When the acceleration of the object, the initial velocity and the time are given then angular displacement may also be calculated by using the formula:

**\(\theta = wt + 1/2 \alpha t^{2}\)**

\(\theta\) | the angular displacement of the object |

s | distance covered by the object on the circular path |

r | the radius of curvature of the given path |

\(\omega\) | initial angular velocity |

t | time |

\(\alpha\) | angular acceleration |

**Derivation**

Let us consider an object having a linear motion with initial velocity u and acceleration a. If after time t the final velocity of the object is v with total displacement s then,

**\(a = \frac{\mathrm{d} v}{\mathrm{d} t}\)**

This is the rate of change in the velocity.

We can also write it as,

**dv = a dt**

Integrating both the sides, we get,

\(\int_{u}^{v} dv = a \int_{0}^{t} dt\)

v – u = at

Also,

\(a = \frac{\mathrm{d} v}{\mathrm{d} t}\)

\(a = \frac{\mathrm{d} v}{\mathrm{d} x} / \frac{\mathrm{d} x}{\mathrm{d} t}\)

\(As we know v=\frac{dx}{dt}, we can write,\)

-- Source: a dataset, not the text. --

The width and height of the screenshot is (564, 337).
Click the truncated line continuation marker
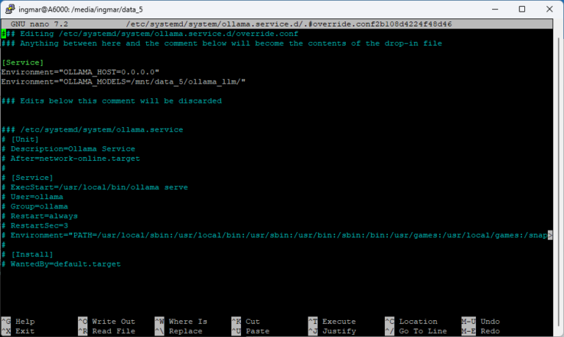point(550,235)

\(a = v \frac{\mathrm{d} v}{\mathrm{d} x}\)

v dv=a dx

After integrating both the sides of the equation, we get,

\(\int_{u}^{v} v dv = a \int_{0}^{s} dx\)

\(v^{2} – u^{2} =2as\)

Now, substituting the value of u from the equation-1 into the equation-2, we get,

\(v^{2} -(v- at)^{2} = 2as\)

\(2vat – a^{2}t^{2}= 2as\)

Now, by dividing both the sides of the equation by 2a, we have,

\(s = vt – \frac{1}{2} at^{2}\)

Finally substituting the value of v instead of u we will get,

\(s = ut + \frac{1}{2}at^{2}\)

**Solved Examples**

Q.1: Ram goes around a circular track that has a diameter of 8.5 m. If he runs around the complete track for a distance of 60 m, then determine his angular displacement?

Solution:

According to the question, Ram’s linear displacement, s = 60 m.

Also, the diameter of the circular, d = 8.5

So, radius of the path will be,

r = \(\frac {d}{2}\)

r = \(\frac {8.5}{2}\)

r = 4.25 mAs we know that, d = 2r, so r = 4.25 m.

Therefore, we now use the formula for angular displacement as follows:

\(\theta = \frac{ s } { r }\)

\(\theta = \frac {60 } { 4.25 }\)

\(\theta = 14.12 radians.\)

Therefore his angular displacement will be angle 14.12 radians.